Uppland Runic Inscription 130 or U 130 is the Rundata catalog listing for a Viking Age memorial runic inscription located at Nora, in Danderyd, Stockholm County, Sweden, and in the historic province of Uppland. The runic text directly refers to an estate held in an allodial title.

==Description==
The inscription on U 130 consists of runic text in the younger futhark carved on a serpent that forms a circle. A cross is in the center of the inscription. The inscription, which is on a rock-face and is 1.9 meters tall by 1.54 meters wide, is classified as being carved in runestone style Pr4, also known as Urnes style. This runestone style is characterized by slim and stylized animals interwoven into tight patterns. The animal heads are typically seen in profile with slender almond-shaped eyes and upwardly curled appendages on the noses and the necks. This stone is considered to be a "good example" of an inscription in style Pr4. Based upon the stylistic analysis, the inscription has been attributed to a runemaster with the normalized name of Åsmund Kåresson. Åsmund was active in the first half of the 11th century in Uppland.

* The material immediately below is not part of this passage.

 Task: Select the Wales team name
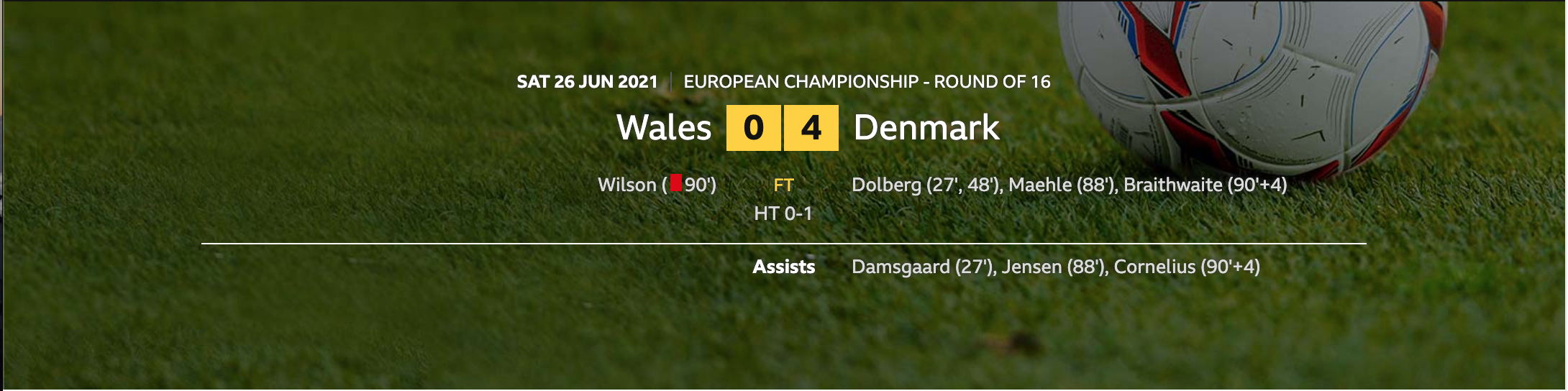(x=664, y=128)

The runic text states that the inscription was a memorial sponsored by a man named Bjôrn in memory of his brother Óleifr, who died as a result of some form of betrayal. The brother's death took place in Finnheiðr or Finnveden, which is a former district in Småland. Other runestones that mention Finnveden include Sm 35 in Replösa and Sm 52 in Forsheda allmänning. U 130 is also a public record which resolves the legal issue of the inheritance of a farm located in Elgjastaðir or the modern village of Älgesta in Husby-Ärlinghundra parish, which the text states was held through an allodial title by Bjôrn as the family inheritance from his father Finnviðr. Under an allodial right, a member of a family had first rights to purchase a farm, and if the farm was sold to a stranger a family member could within a certain number of years redeem the property at the original sale price plus the cost of any improvements. It has been suggested that the inscription at Nora means that the two brothers owned two farms, one at Nora and the other thirty kilometers north at Älgesta. The runes suno on the stone, which translates as "sons at," follow the rule that double letters are represented with only a single letter, even if one of the two letters are at the end of one word and the second is at the beginning of the next word. The transliteration of the runic text for these words, suno| |o, shows word divisions and a separate o-rune for each of the two words.

The inscription is known locally as the Norahällen. Bjôrn, the sponsor of U 130, would later raise another runestone, U 433 which was found at the church in Husby-Ärlinghundra, in memory of himself.